YOUR INSTRUCTIONS
Output every line of these items unchanged, from the first to the last.

+++ THE INPUT

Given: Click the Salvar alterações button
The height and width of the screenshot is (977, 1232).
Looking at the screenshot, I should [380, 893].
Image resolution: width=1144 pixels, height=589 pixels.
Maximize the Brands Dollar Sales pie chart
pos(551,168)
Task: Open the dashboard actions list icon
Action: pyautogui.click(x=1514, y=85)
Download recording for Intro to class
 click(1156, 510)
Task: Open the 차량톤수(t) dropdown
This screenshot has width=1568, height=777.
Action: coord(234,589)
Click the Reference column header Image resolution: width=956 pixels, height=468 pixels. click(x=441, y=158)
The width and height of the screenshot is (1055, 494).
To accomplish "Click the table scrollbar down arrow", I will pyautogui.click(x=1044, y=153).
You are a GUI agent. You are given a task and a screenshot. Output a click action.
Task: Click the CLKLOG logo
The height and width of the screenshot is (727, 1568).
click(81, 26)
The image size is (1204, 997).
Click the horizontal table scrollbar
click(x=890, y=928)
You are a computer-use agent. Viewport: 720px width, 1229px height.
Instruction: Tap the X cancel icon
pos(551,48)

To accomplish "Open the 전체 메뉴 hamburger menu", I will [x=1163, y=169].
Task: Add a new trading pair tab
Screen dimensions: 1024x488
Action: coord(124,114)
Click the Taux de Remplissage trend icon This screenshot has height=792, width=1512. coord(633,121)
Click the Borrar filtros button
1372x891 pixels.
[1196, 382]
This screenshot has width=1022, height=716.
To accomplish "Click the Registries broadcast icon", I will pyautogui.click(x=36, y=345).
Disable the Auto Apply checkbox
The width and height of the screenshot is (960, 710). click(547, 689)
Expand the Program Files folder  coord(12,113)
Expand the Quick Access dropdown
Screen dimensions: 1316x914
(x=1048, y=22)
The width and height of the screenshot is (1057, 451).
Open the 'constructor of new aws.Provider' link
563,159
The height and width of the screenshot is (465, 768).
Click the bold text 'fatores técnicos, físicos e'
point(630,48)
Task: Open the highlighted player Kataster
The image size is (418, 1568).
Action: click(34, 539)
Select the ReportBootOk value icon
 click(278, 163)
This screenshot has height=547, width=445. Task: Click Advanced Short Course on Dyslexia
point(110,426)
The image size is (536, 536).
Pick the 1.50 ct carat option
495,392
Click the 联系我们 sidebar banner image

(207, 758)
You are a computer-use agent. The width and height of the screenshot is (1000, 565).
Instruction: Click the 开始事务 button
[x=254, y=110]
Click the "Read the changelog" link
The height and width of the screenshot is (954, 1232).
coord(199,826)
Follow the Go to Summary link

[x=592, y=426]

++++++

FINISHED TASK
Given: Click the Salvar alterações button
The height and width of the screenshot is (977, 1232).
Looking at the screenshot, I should [380, 893].
Image resolution: width=1144 pixels, height=589 pixels.
Maximize the Brands Dollar Sales pie chart
pos(551,168)
Task: Open the dashboard actions list icon
Action: pyautogui.click(x=1514, y=85)
Download recording for Intro to class
 click(1156, 510)
Task: Open the 차량톤수(t) dropdown
This screenshot has width=1568, height=777.
Action: coord(234,589)
Click the Reference column header Image resolution: width=956 pixels, height=468 pixels. click(x=441, y=158)
The width and height of the screenshot is (1055, 494).
To accomplish "Click the table scrollbar down arrow", I will pyautogui.click(x=1044, y=153).
You are a GUI agent. You are given a task and a screenshot. Output a click action.
Task: Click the CLKLOG logo
The height and width of the screenshot is (727, 1568).
click(81, 26)
The image size is (1204, 997).
Click the horizontal table scrollbar
click(x=890, y=928)
You are a computer-use agent. Viewport: 720px width, 1229px height.
Instruction: Tap the X cancel icon
pos(551,48)

To accomplish "Open the 전체 메뉴 hamburger menu", I will [x=1163, y=169].
Task: Add a new trading pair tab
Screen dimensions: 1024x488
Action: coord(124,114)
Click the Taux de Remplissage trend icon This screenshot has height=792, width=1512. coord(633,121)
Click the Borrar filtros button
1372x891 pixels.
[1196, 382]
This screenshot has width=1022, height=716.
To accomplish "Click the Registries broadcast icon", I will pyautogui.click(x=36, y=345).
Disable the Auto Apply checkbox
The width and height of the screenshot is (960, 710). click(547, 689)
Expand the Program Files folder  coord(12,113)
Expand the Quick Access dropdown
Screen dimensions: 1316x914
(x=1048, y=22)
The width and height of the screenshot is (1057, 451).
Open the 'constructor of new aws.Provider' link
563,159
The height and width of the screenshot is (465, 768).
Click the bold text 'fatores técnicos, físicos e'
point(630,48)
Task: Open the highlighted player Kataster
The image size is (418, 1568).
Action: click(34, 539)
Select the ReportBootOk value icon
 click(278, 163)
This screenshot has height=547, width=445. Task: Click Advanced Short Course on Dyslexia
point(110,426)
The image size is (536, 536).
Pick the 1.50 ct carat option
495,392
Click the 联系我们 sidebar banner image

(207, 758)
You are a computer-use agent. The width and height of the screenshot is (1000, 565).
Instruction: Click the 开始事务 button
[x=254, y=110]
Click the "Read the changelog" link
The height and width of the screenshot is (954, 1232).
coord(199,826)
Follow the Go to Summary link

[x=592, y=426]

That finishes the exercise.